EXERCISE OBJECTIVE: Put the material from the line with "Given: Click the 3-7 Protected Trades item" through the end of the material into a Markdown table with the columns Row and Material line, skipping blank lines. Leave the pictures out.

AVAILABLE DATA:
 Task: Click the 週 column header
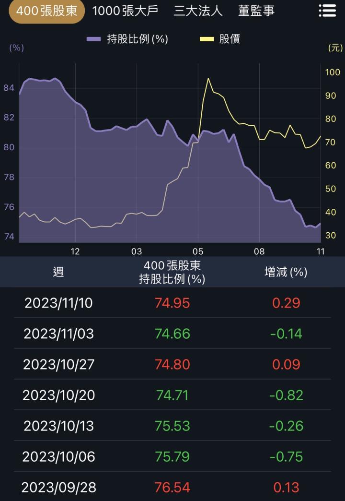[58, 272]
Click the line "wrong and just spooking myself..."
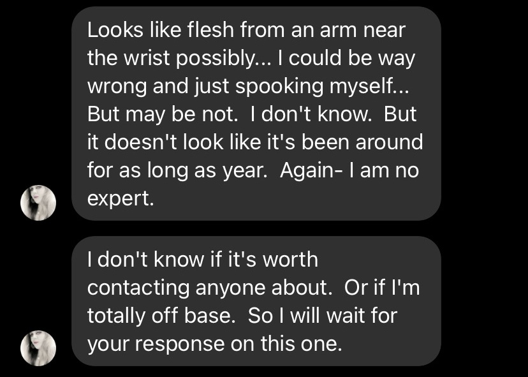The width and height of the screenshot is (528, 377). tap(244, 86)
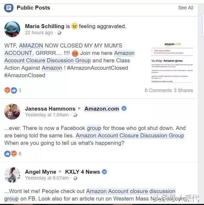204x205 pixels.
Task: Click globe privacy icon on Janessa's post
Action: [75, 115]
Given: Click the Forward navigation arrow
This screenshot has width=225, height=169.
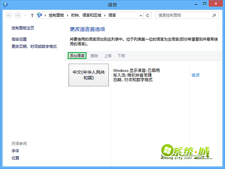Looking at the screenshot, I should coord(17,16).
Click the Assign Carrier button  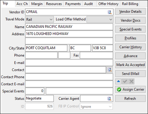130,89

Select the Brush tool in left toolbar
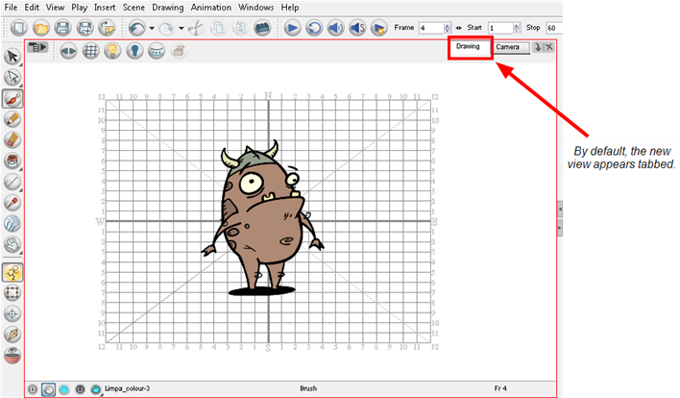click(13, 97)
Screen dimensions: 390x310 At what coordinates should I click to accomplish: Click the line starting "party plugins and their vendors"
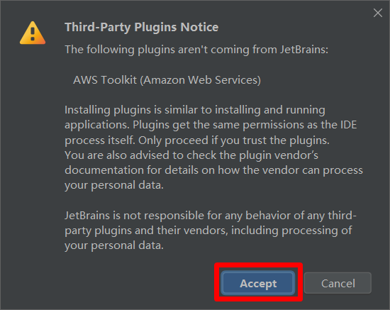click(x=208, y=231)

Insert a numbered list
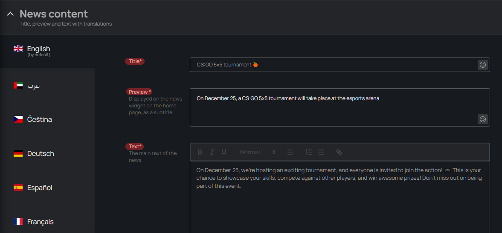[x=309, y=152]
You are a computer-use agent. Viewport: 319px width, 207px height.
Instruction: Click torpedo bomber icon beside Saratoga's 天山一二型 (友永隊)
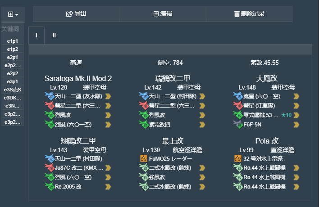point(49,96)
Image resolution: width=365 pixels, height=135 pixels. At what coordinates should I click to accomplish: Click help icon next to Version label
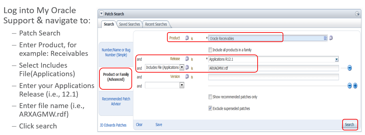(187, 77)
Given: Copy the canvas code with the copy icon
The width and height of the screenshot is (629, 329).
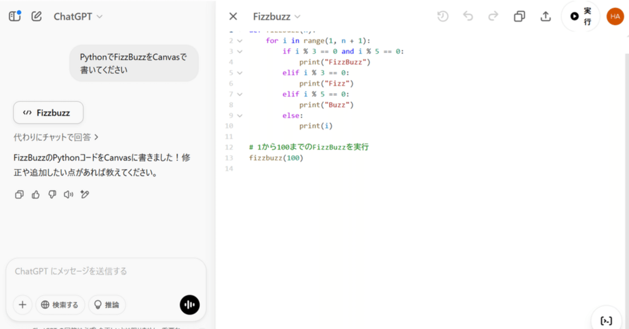Looking at the screenshot, I should click(519, 16).
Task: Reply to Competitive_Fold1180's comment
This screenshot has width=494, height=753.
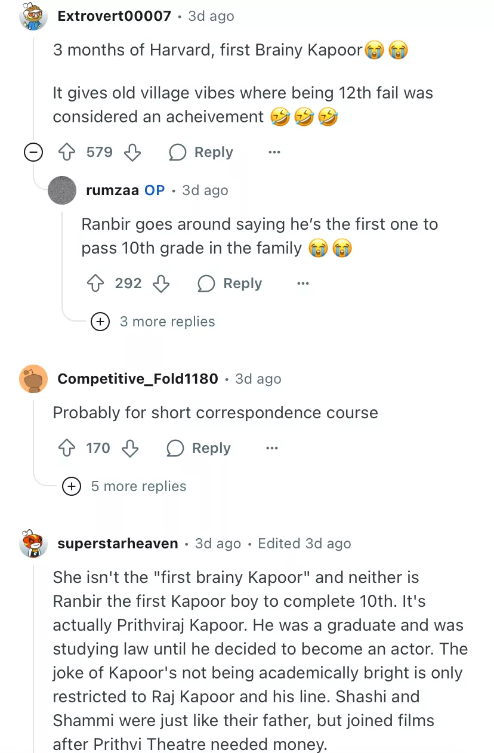Action: tap(199, 449)
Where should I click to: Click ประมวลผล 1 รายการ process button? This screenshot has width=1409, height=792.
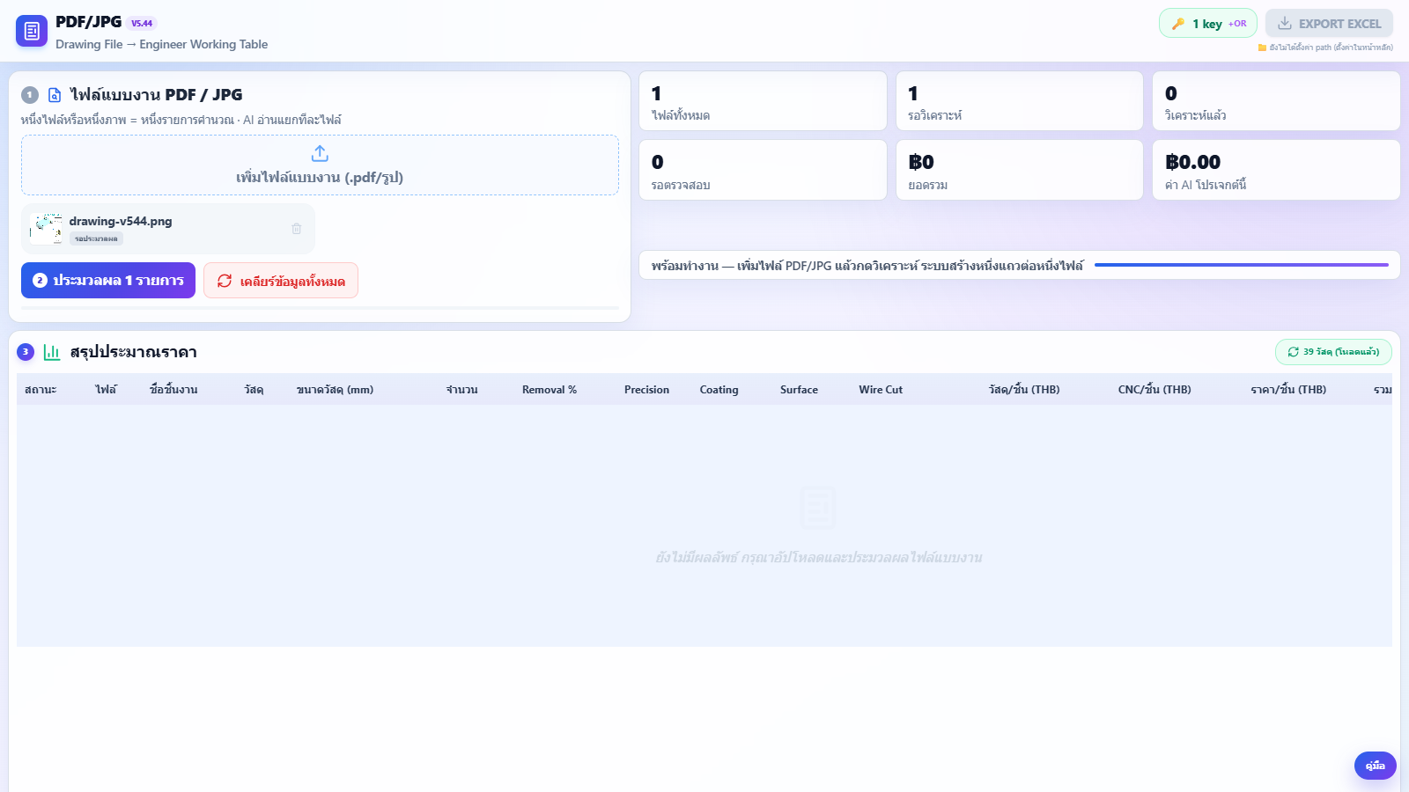pyautogui.click(x=108, y=280)
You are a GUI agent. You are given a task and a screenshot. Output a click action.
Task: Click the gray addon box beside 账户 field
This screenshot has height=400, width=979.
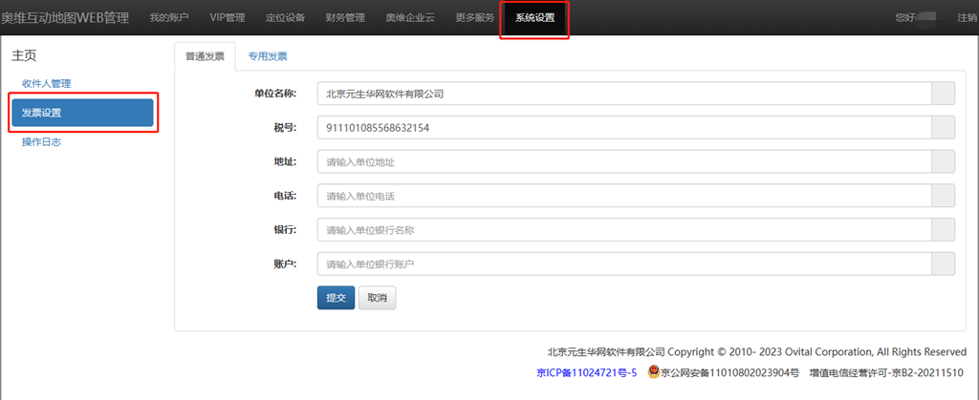[x=943, y=263]
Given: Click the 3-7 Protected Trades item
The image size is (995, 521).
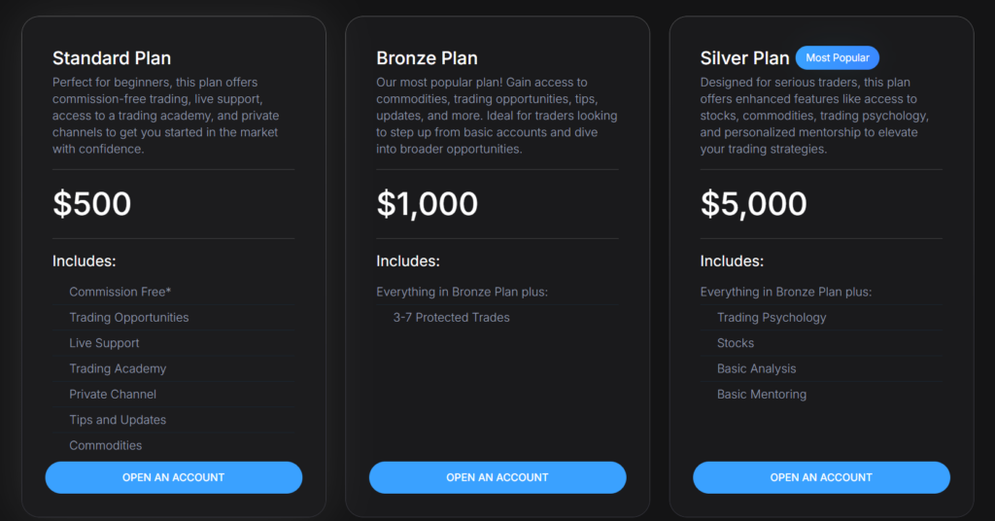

TASK RESULT:
| Row | Material line |
|---|---|
| 1 | Given: Click the 3-7 Protected Trades item |
| 2 | The image size is (995, 521). |